Kiss me Kosher
Israel, Germany 2021
Directed by Shirel Peleg
Comedy-Drama
English, German, Hebrew, Arabic
101 minutes

 

This movie is a thoroughly engaging comedy that successfully walks the fine line between hilarious and heart-breaking.  On its surface, the film is a cute rom-com about an Israeli woman and a German woman getting ready to marry. More deeply, the film is about international relations at the personal level.  Shira and Maria, already facing anti-gay discrimination from Israel’s conservatives, find that their sexual orientation controversy pales in comparison to the wounds of the Holocaust.
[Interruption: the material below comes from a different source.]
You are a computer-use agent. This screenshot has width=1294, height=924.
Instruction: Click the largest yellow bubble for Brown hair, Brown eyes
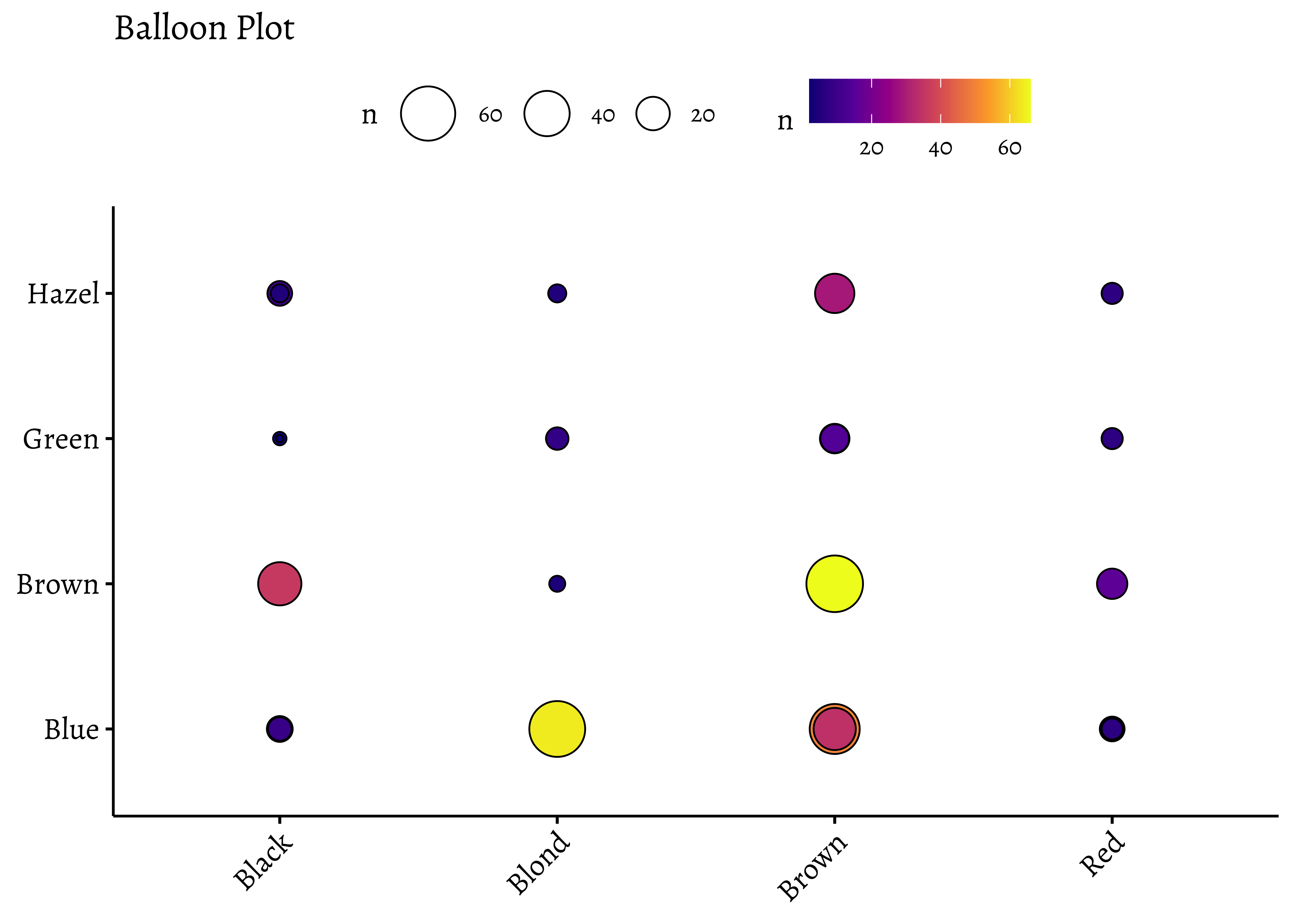tap(834, 584)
Though Shira and Maria deeply love one another, the shadows of the Second World War weigh heavily on their relationship. Despite the fact that they remain removed from the events of the Holocaust by two generations, they still find themselves attempting to navigate the pain of the past. To complicate matters further, Shira’s grandmother Berta, one of the most vocal critics of Shira’s German bride, is herself clandestinely involved with her Palestinian Arab neighbor Ibrahim.  Every character and every generation has a chance to ignite a war. “Kiss Me Kosher” is of course aware of the irony of the xenophobia and prejudice present in Israeli culture, but it couches its criticism in humour. Shira’s father Ron is an American emigre who yells about Arabs from his armchair like an Archie Bunker stereotype. Her sister Ella is a soldier and her brother Liam deliberately stirs up conflict in order to get better footage for a film school documentary he’s making about his sister’s unconventional relationship.  As in any good comedy, the conflicts also reveal a path for hope; the need to own and acknowledge the hurts that affect us now provide a path to freedom and love and the healing necessary to step into the future.